**** Material provided
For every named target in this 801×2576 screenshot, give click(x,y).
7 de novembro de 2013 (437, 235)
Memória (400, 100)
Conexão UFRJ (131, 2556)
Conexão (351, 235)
********
◆ **What is required**:
Transcribe the records. Keep every word exactly as it stands.

◆ **Result**:
For every named target in this 801×2576 screenshot, give click(x,y).
7 de novembro de 2013 (437, 235)
Memória (400, 100)
Conexão UFRJ (131, 2556)
Conexão (351, 235)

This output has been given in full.